Executives can be promoted successfully to positions where new (and initially unnatural) managerial skills are required. 
If they aren’t natural leaders, they may need coaching and training – and time to acclimatise – before performing at their highest level.

How to create a Superteam!

Knocked out... but still a Superteam?
(Originally posted summer 2010)

Many teams in the World Cup had 'average' players, but still performed well. 
Some teams, like Brazil performed well and were sprinkled with superstars.
Supposedly, England had it's fair share of superstars, but never got going as a team. So what went so wrong at the World Cup? Was a vital element missing from their teambuilding?
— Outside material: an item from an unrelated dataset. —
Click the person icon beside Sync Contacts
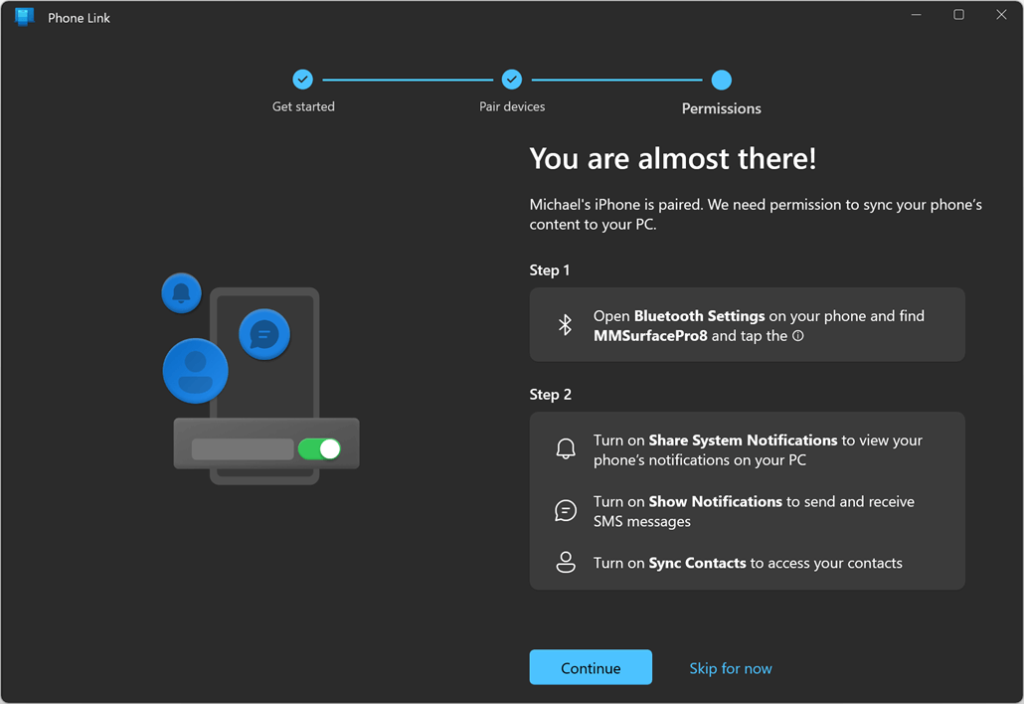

In my previous blog we looked at the key factors that need to be present for any team to perform well:

7 key factors to build a Superteam!
  1. A Shared Mission
  2. Ability in defined and agreed Skills and Roles
  3. An Action Plan
  4. Motivation to Succeed (of which belief is a key)
  5. Individual Accountability to the Team
  6. Great Communication
  7. Trust in Each Other

My greatest suspicion falls on no2: ability in defined skills and roles.
The players skills and roles were certainly defined. Players knew their positions and what is expected of those roles. And as some of the best players in the Premier League, they undoubtedly have enormous footballing skill.

My understanding is that many of them were playing out of their usual position.
I’ve said before, I’m not a football pundit, so please correct me if I’m wrong. But it seems to me that a trait of many England managers over the years is to pick players who excel in a certain position. They play consistently, week in week out for their Premiere League clubs – and then the England manager plays them in a new and strategic role – out of position – at the World cup.
I’ve never understood it and I still don’t. Enlighten me someone, please, if there is any wisdom in their (in my opinion) madness!

So a key principle for great teambuilding is to play to people's strengths.
Play them in position. Use their natural strengths and abilities. Let them do the work they love to do, in the way they do it best, if it adds value to the company.
If you need more from them, make sure they’re up for the challenge, have adequate training and support, and time to acclimatise - before you play them in a new position.

The Fundamentals of Teamwork

Superstars defeated ...what were the missing ingredients?
(Originally posted summer 2010)
After England's performance in the World Cup, knives are out and hunters are looking for a scapegoat. We had some of the best players in the Premiere League, but they played disasterously. Who's at fault and what went wrong? 

What factors may have been at play. Was it:
  • Fear of failure
  • Lack of belief
  • Bad leadership

…or was it simply poor teamwork?

All of these factors are could have played a part. All are worth talking about. - As we’re talking about a group of great players, who when put together played disastrously, I’d like to scrutinise their teamwork.
When I analyse a team, whether they are superstars or fresh hopefuls, there are a number of fundamentals I look for that need to be present. Without these, no team will perform well.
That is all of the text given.